- Interactive map of Abi
- Coordinates: 5°50′09″N 7°58′40″E﻿ / ﻿5.8358°N 7.9778°E
- Country: Nigeria
- State: Cross River State
- Local Government Headquarter: Itigidi

Government
- • Local Government Chairman: Egbala Bassey Egbala

Population (2006)
- • Total: 144,802
- Time zone: UTC+1 (WAT)
- Website: www.crossriverhub.com.ng/abi

= Abi, Cross River State =

Abi is a Local Government Area in Cross River State, Nigeria.

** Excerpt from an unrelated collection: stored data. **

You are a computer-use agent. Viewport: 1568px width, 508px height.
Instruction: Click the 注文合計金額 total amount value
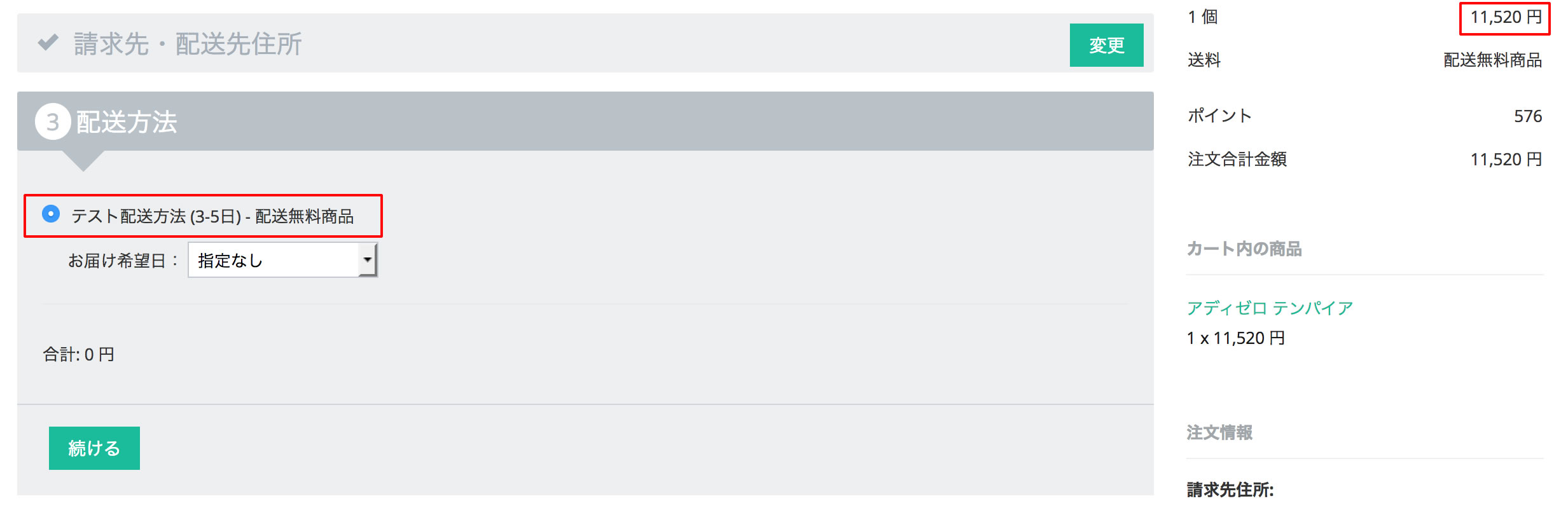point(1506,159)
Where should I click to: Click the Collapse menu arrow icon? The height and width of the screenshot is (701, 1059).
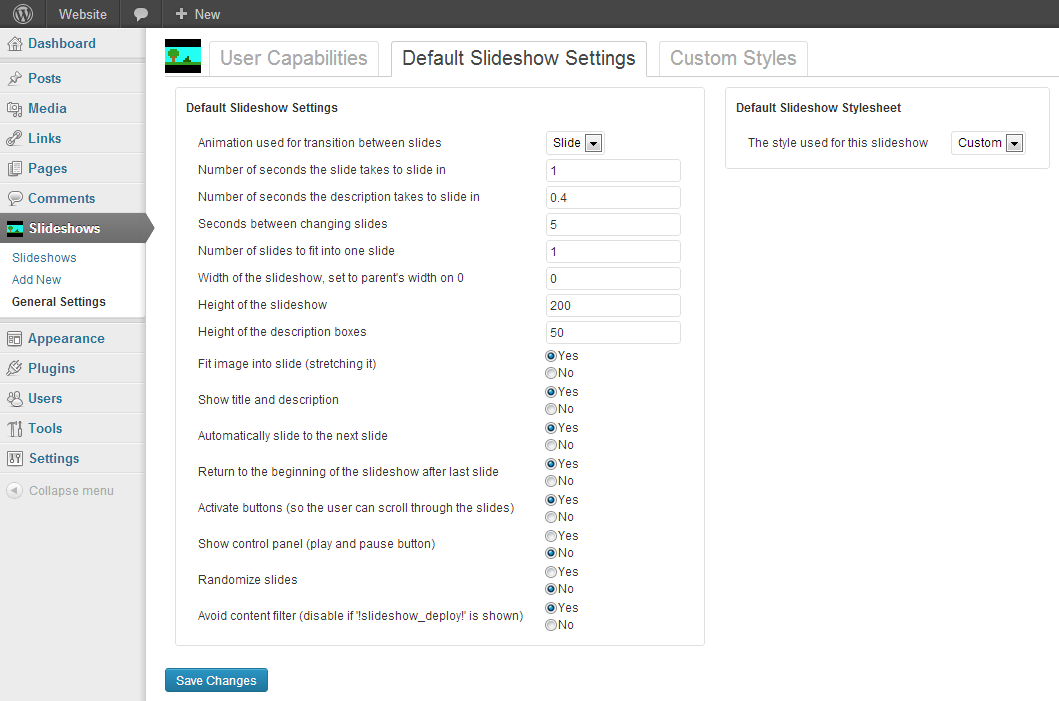tap(14, 490)
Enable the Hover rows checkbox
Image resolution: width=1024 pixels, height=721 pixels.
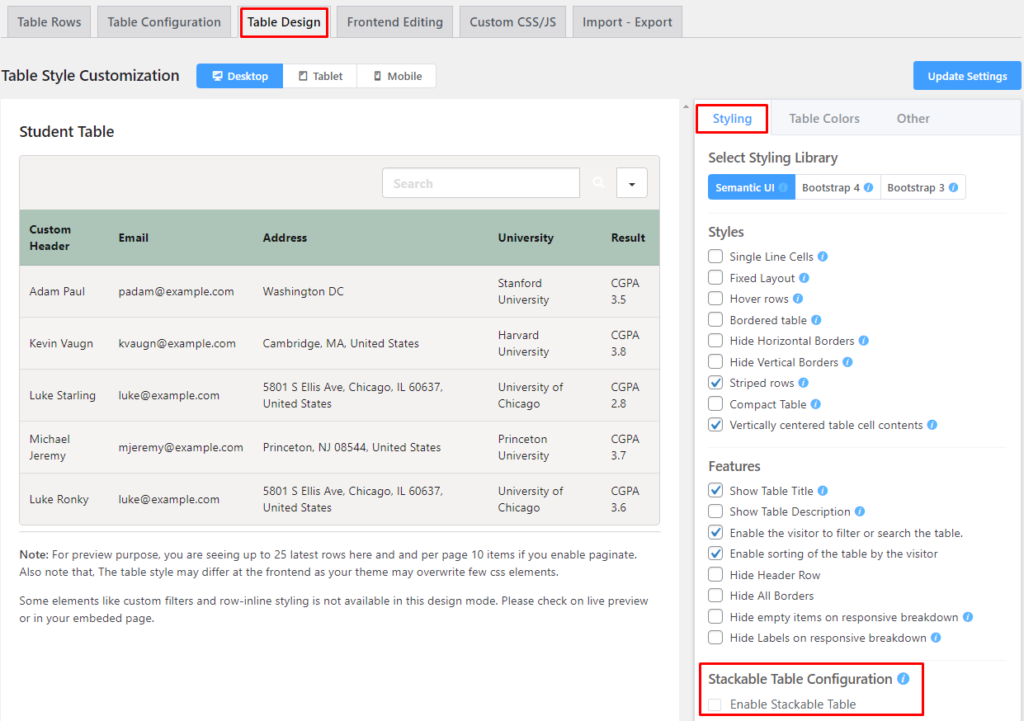click(715, 299)
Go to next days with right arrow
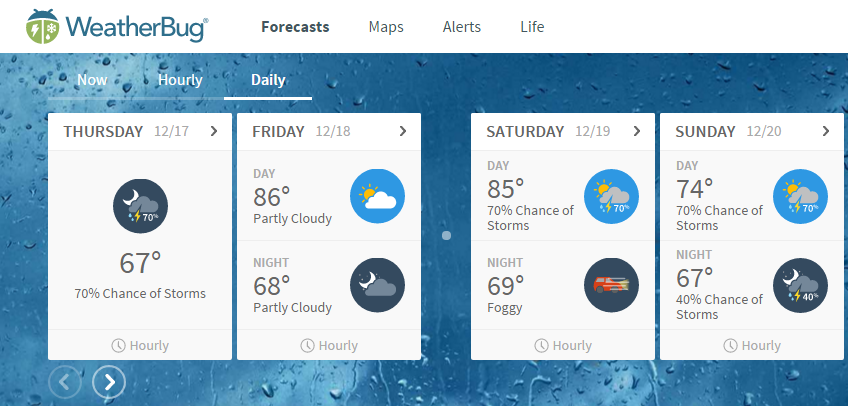Screen dimensions: 848x406 [109, 383]
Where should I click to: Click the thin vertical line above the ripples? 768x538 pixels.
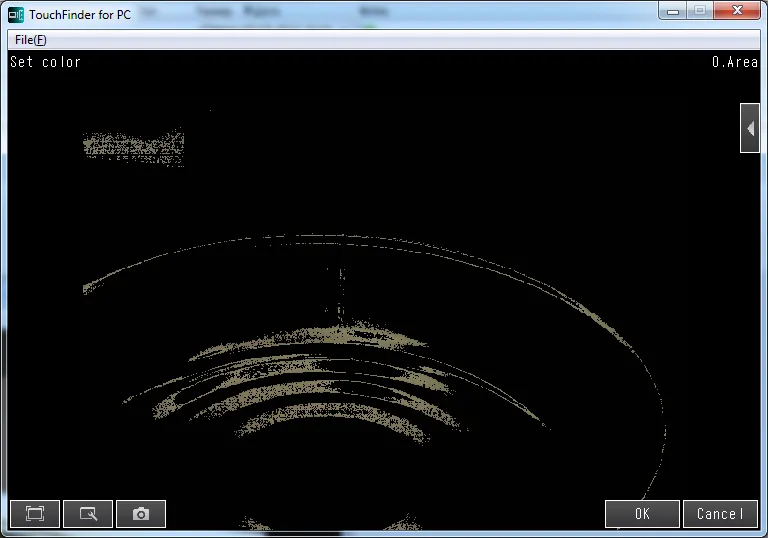(341, 292)
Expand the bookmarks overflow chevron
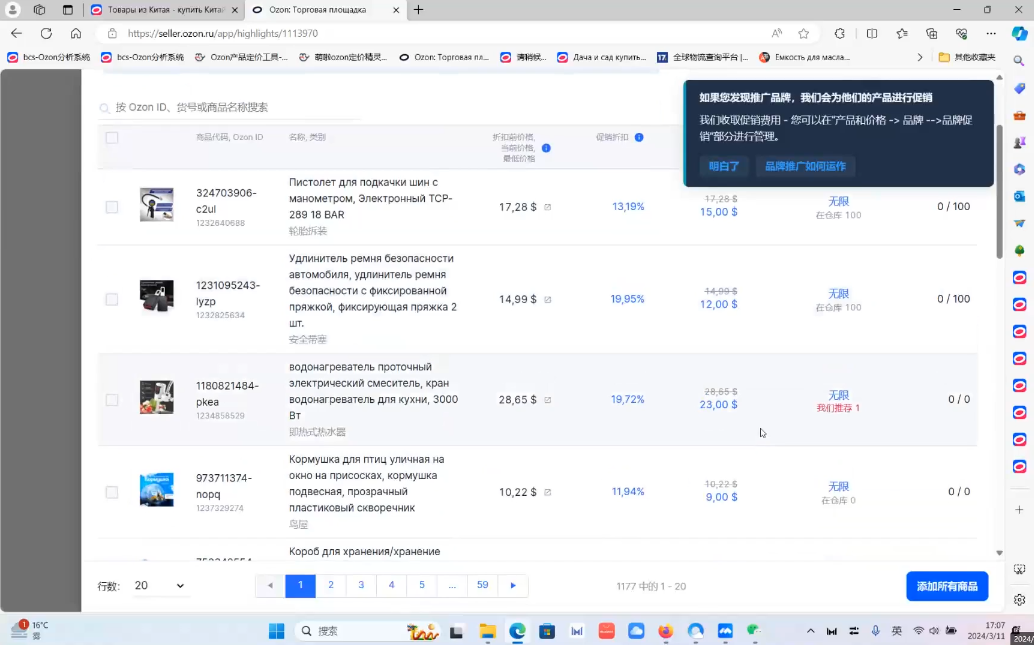The height and width of the screenshot is (645, 1034). pyautogui.click(x=921, y=57)
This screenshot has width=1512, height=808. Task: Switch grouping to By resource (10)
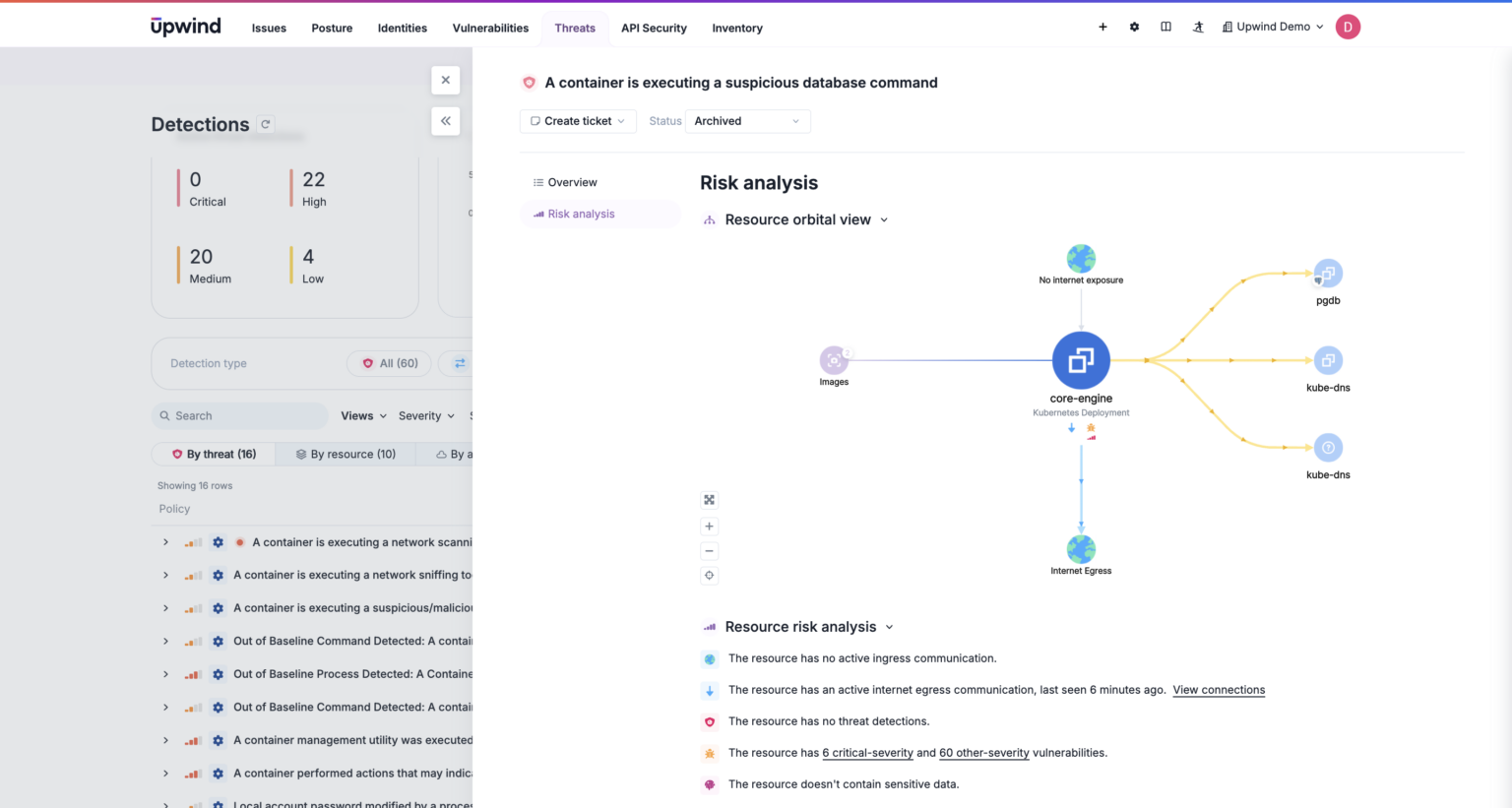(x=346, y=454)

It consists of several Agbo, Bahumono and Imabana villages and is home to an annual cultural festival.

==Geography==
Abi is situated along the Cross River and it is bounded to the west by Ebonyi State, to the south by Biase Local Government Area and to the east by Yakurr Local Government Area.

==Subdivisions==

Communes of Abi include:
- Abeugo
- Afafanyi
- Ebijakara
- Ediba
- Usumutong
- Ebom
- Bazowure
- Anong

== History and background ==

Most people from Abi come from the Bahumono tribe or Agbo subgroup of Igbo.

===Bahumono===
One of the largest tribes within Abi Local Government is Bahumono, which includes eight villages: Anong, Ediba, Usumutong, Abeugo, Afafanyi, Igonigoni, Ebom, and Ebijakara (Ebriba).

There are linguistic differences among the Bahumono people with the major variant being the Kohumono language.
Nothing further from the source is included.